* **Work instructions**:
Repeat exactly, and nothing more, the lines from the one that includes "Given: Click the Woodward Governor Co. link" through the final line of the entries; skip the pictures.
(Dataset content Opens)
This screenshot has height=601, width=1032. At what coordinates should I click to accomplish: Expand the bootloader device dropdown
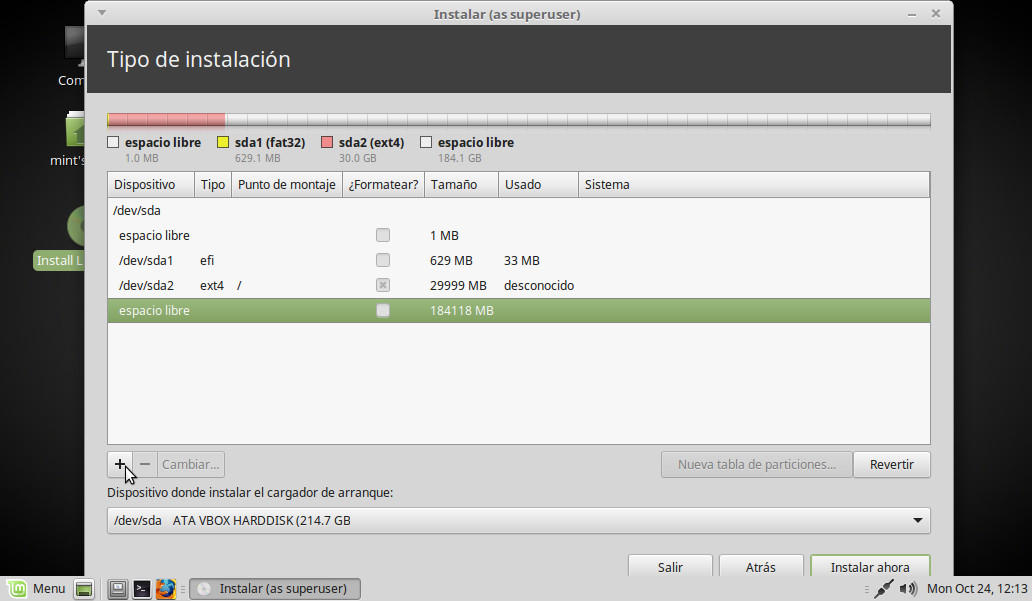click(x=917, y=521)
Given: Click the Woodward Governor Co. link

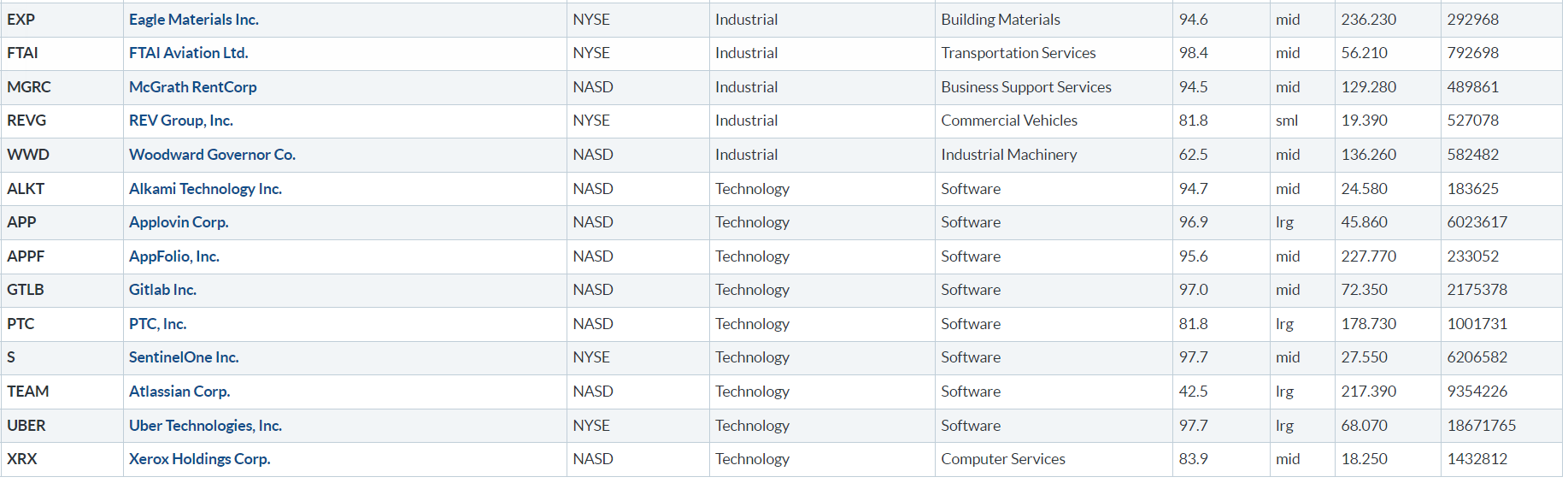Looking at the screenshot, I should (x=212, y=155).
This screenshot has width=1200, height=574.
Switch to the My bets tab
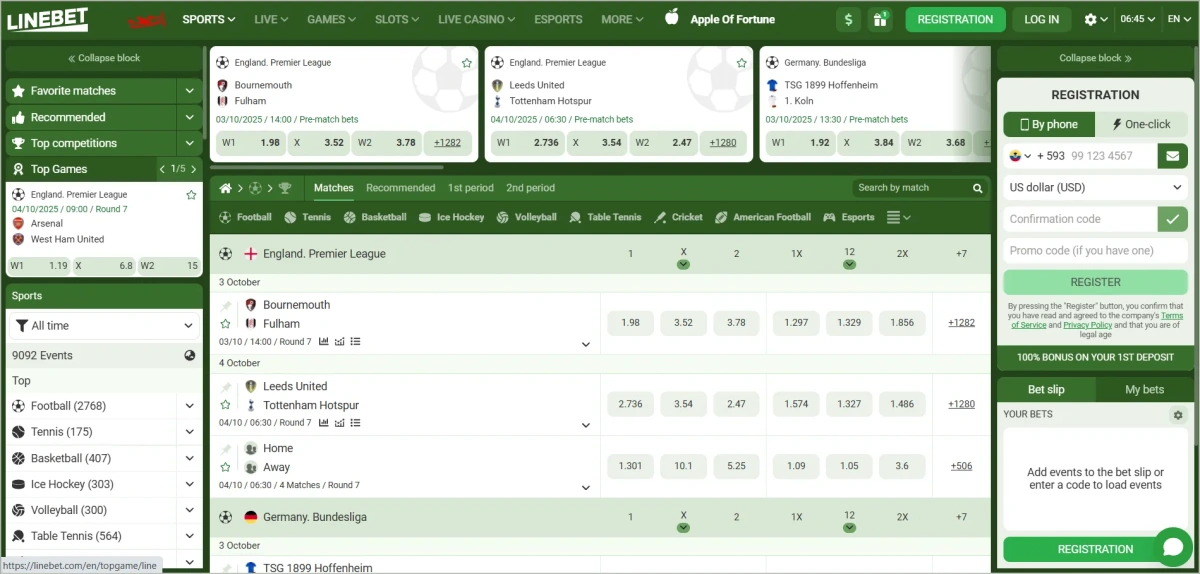pyautogui.click(x=1144, y=389)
(Dataset content Closes)
* **Response area**:
Given: Click the Woodward Governor Co. link

Looking at the screenshot, I should (x=212, y=155).
This screenshot has width=1200, height=574.
Switch to the My bets tab
pyautogui.click(x=1144, y=389)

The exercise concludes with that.